**Material shown:**
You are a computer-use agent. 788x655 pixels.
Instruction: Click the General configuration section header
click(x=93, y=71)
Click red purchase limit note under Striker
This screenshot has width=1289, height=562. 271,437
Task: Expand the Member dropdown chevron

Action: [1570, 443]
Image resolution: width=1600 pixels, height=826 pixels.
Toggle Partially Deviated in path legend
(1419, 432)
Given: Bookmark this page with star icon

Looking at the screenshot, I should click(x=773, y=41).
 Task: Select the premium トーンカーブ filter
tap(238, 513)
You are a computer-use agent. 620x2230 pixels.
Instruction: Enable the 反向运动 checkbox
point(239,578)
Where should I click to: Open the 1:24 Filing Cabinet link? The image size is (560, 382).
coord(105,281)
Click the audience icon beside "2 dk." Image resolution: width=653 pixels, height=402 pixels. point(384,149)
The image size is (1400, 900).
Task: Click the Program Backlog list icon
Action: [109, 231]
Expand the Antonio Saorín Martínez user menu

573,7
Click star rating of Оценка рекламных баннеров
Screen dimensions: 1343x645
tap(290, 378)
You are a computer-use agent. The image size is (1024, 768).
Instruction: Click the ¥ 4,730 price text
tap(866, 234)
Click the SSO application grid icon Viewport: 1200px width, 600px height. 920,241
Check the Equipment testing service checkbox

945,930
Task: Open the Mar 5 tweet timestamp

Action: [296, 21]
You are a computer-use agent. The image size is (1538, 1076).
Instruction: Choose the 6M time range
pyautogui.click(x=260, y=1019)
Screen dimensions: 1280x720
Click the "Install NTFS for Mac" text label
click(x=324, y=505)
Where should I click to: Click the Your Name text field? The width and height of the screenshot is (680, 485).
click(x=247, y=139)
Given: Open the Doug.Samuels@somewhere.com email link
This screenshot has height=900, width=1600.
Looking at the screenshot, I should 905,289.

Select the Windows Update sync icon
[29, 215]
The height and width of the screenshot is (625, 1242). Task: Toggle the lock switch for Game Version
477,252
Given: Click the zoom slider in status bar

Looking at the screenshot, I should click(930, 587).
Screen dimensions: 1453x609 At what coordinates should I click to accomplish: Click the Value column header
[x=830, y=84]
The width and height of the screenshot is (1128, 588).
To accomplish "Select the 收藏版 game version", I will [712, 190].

**Goal:** Can you give every line of the entries above as a Markdown table with the columns Row and Line, numbering the rows and leaving out blank lines?

**Completed exercise:**
| Row | Line |
|---|---|
| 1 | You are a computer-use agent. 788x655 pixels. |
| 2 | Instruction: Click the General configuration section header |
| 3 | click(x=93, y=71) |
| 4 | Click red purchase limit note under Striker |
| 5 | This screenshot has width=1289, height=562. 271,437 |
| 6 | Task: Expand the Member dropdown chevron |
| 7 | Action: [1570, 443] |
| 8 | Image resolution: width=1600 pixels, height=826 pixels. |
| 9 | Toggle Partially Deviated in path legend |
| 10 | (1419, 432) |
| 11 | Given: Bookmark this page with star icon |
| 12 | Looking at the screenshot, I should click(x=773, y=41). |
| 13 |  Task: Select the premium トーンカーブ filter |
| 14 | tap(238, 513) |
| 15 | You are a computer-use agent. 620x2230 pixels. |
| 16 | Instruction: Enable the 反向运动 checkbox |
| 17 | point(239,578) |
| 18 | Where should I click to: Open the 1:24 Filing Cabinet link? The image size is (560, 382). |
| 19 | coord(105,281) |
| 20 | Click the audience icon beside "2 dk." Image resolution: width=653 pixels, height=402 pixels. point(384,149) |
| 21 | The image size is (1400, 900). |
| 22 | Task: Click the Program Backlog list icon |
| 23 | Action: [109, 231] |
| 24 | Expand the Antonio Saorín Martínez user menu |
| 25 | 573,7 |
| 26 | Click star rating of Оценка рекламных баннеров |
| 27 | Screen dimensions: 1343x645 |
| 28 | tap(290, 378) |
| 29 | You are a computer-use agent. The image size is (1024, 768). |
| 30 | Instruction: Click the ¥ 4,730 price text |
| 31 | tap(866, 234) |
| 32 | Click the SSO application grid icon Viewport: 1200px width, 600px height. 920,241 |
| 33 | Check the Equipment testing service checkbox |
| 34 | 945,930 |
| 35 | Task: Open the Mar 5 tweet timestamp |
| 36 | Action: [296, 21] |
| 37 | You are a computer-use agent. The image size is (1538, 1076). |
| 38 | Instruction: Choose the 6M time range |
| 39 | pyautogui.click(x=260, y=1019) |
| 40 | Screen dimensions: 1280x720 |
| 41 | Click the "Install NTFS for Mac" text label |
| 42 | click(x=324, y=505) |
| 43 | Where should I click to: Click the Your Name text field? The width and height of the screenshot is (680, 485). |
| 44 | click(x=247, y=139) |
| 45 | Given: Open the Doug.Samuels@somewhere.com email link |
| 46 | This screenshot has height=900, width=1600. |
| 47 | Looking at the screenshot, I should 905,289. |
| 48 | Select the Windows Update sync icon |
| 49 | [29, 215] |
| 50 | The height and width of the screenshot is (625, 1242). Task: Toggle the lock switch for Game Version |
| 51 | 477,252 |
| 52 | Given: Click the zoom slider in status bar |
| 53 | Looking at the screenshot, I should click(930, 587). |
| 54 | Screen dimensions: 1453x609 At what coordinates should I click to accomplish: Click the Value column header |
| 55 | [x=830, y=84] |
| 56 | The width and height of the screenshot is (1128, 588). |
| 57 | To accomplish "Select the 收藏版 game version", I will [712, 190]. |